Raimon does middling in school. He's not good at math so he can't refine his raw magic, but he learns to read well enough. He makes friends, the shallow kind of friend who'd rather screw over a random other kid than him and a few closer yet than that, and watches the quick ones get whipped into shape to go die at the Worldwound, and the reflective ones go to church retreats where they pull all-nighters contemplating the overwhelming majesty of Asmodeus till they're blobby candlestubs of themselves and tedious to be around, and the dull ones get ground down into sawdust. He does not have any boyfriends left by the time he's coming up on the end of his mandatory schooling.

And when they're done with him, Raimon's a teenage boy and can't trivially live at home any more. Not that the Fig & Honey doesn't have boys, but the most popular sort is waifish, and if there's a niche for Raimon's robust maybe-a-splash-of-orc-in-there build it's already being filled by another fellow at the time. He only gives it that much thought because he likes it there, not the way the customers do but the way a five-year-old does. He's not five any more. It's time to do something else.
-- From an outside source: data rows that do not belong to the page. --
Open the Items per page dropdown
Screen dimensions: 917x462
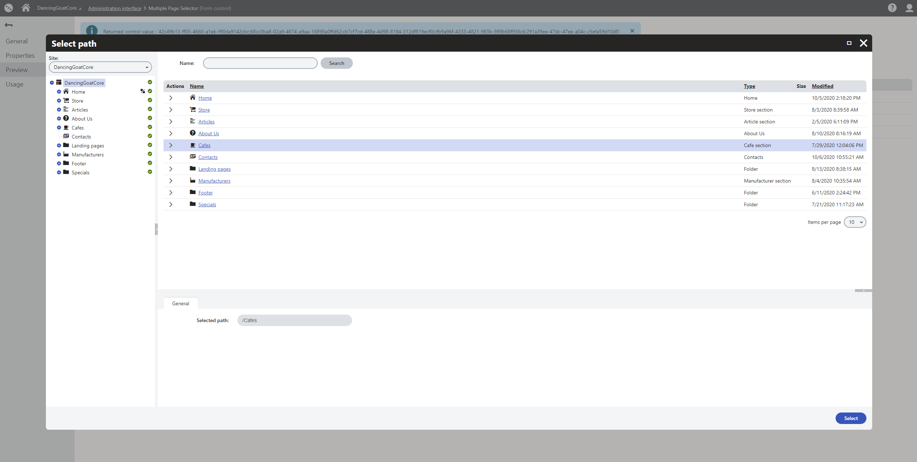click(x=855, y=222)
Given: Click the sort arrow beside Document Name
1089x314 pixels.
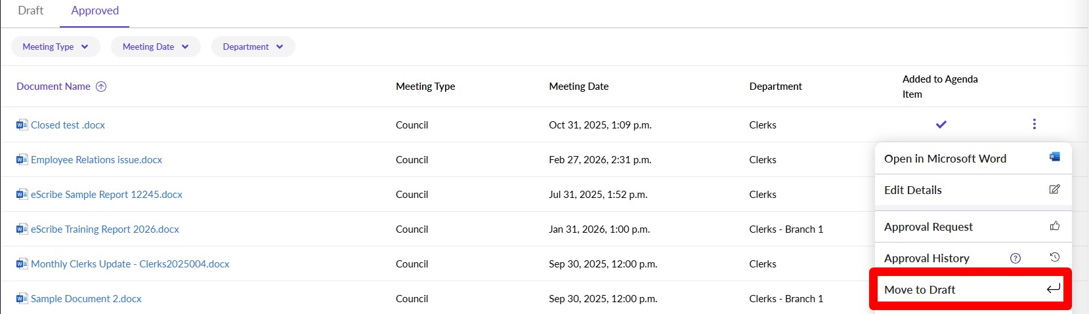Looking at the screenshot, I should tap(101, 87).
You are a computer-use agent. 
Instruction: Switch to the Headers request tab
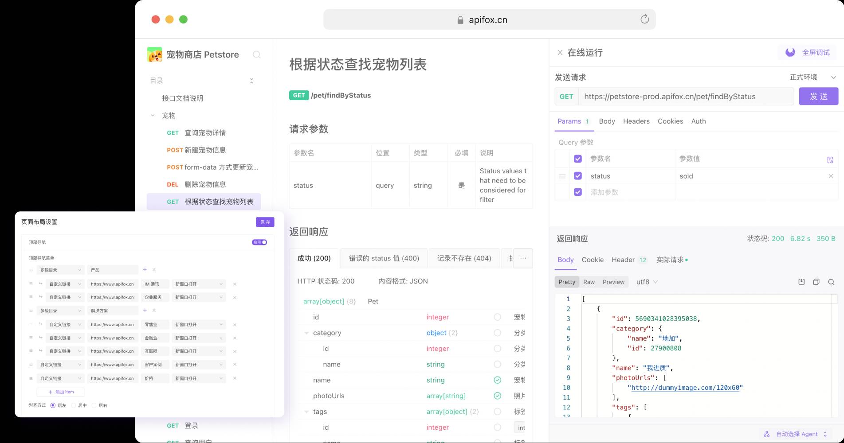(x=636, y=121)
He gets a job as a letter carrier. There's always a lot of mail flying around, and he can summon up a few horses in a day if he's in a hurry, and he can see in the dark if he's traveling with a group going the same way and someone's got to be on night watch. It's fun to see new places. In some ways they're all trying to be the same - same textbooks in the schools, same holy books in the churches. And they fail! Even with all the mail going back and forth between the central authorities, communication fails and people take liberties and make errors and implement adjustments. Raimon brings a sack of orders from on high to some village and comes back later to discover that they have evaporated to no avail more often than not. (He isn't opening the letters, but people will talk, sometimes. He's chatty and he's got openwork three-dagger symbols embroidered on his shirt cuffs and nobody's ever gotten burned telling the mailman what the loons in Egorian want them to pull off this month.)
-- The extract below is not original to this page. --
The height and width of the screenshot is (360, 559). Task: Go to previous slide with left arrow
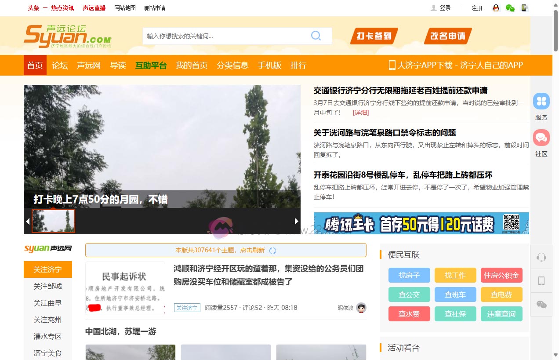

So overall he likes his work. Gets to travel, spends little time expected in specific places at specific moments because everyone knows the mail may run a few days late depending on conditions on the road, meets lots of people, seduces some of their sons.

He meets some people with triple dagger symbols on their persons too. They get to talking, in snatches whenever he's in their areas. What has he seen in his gallivanting about? What's the scuttlebutt on this or that? Where's so-and-so's correspondence getting addressed to nowadays? He's not really taken aback when his pals are spies. It's one of the most obvious ways to fuck somebody over - you get some hints and you tell somebody bigger and stronger than you, like Lastwall, or Andoran, where it'll most hurt to place the sting, and then you stand back.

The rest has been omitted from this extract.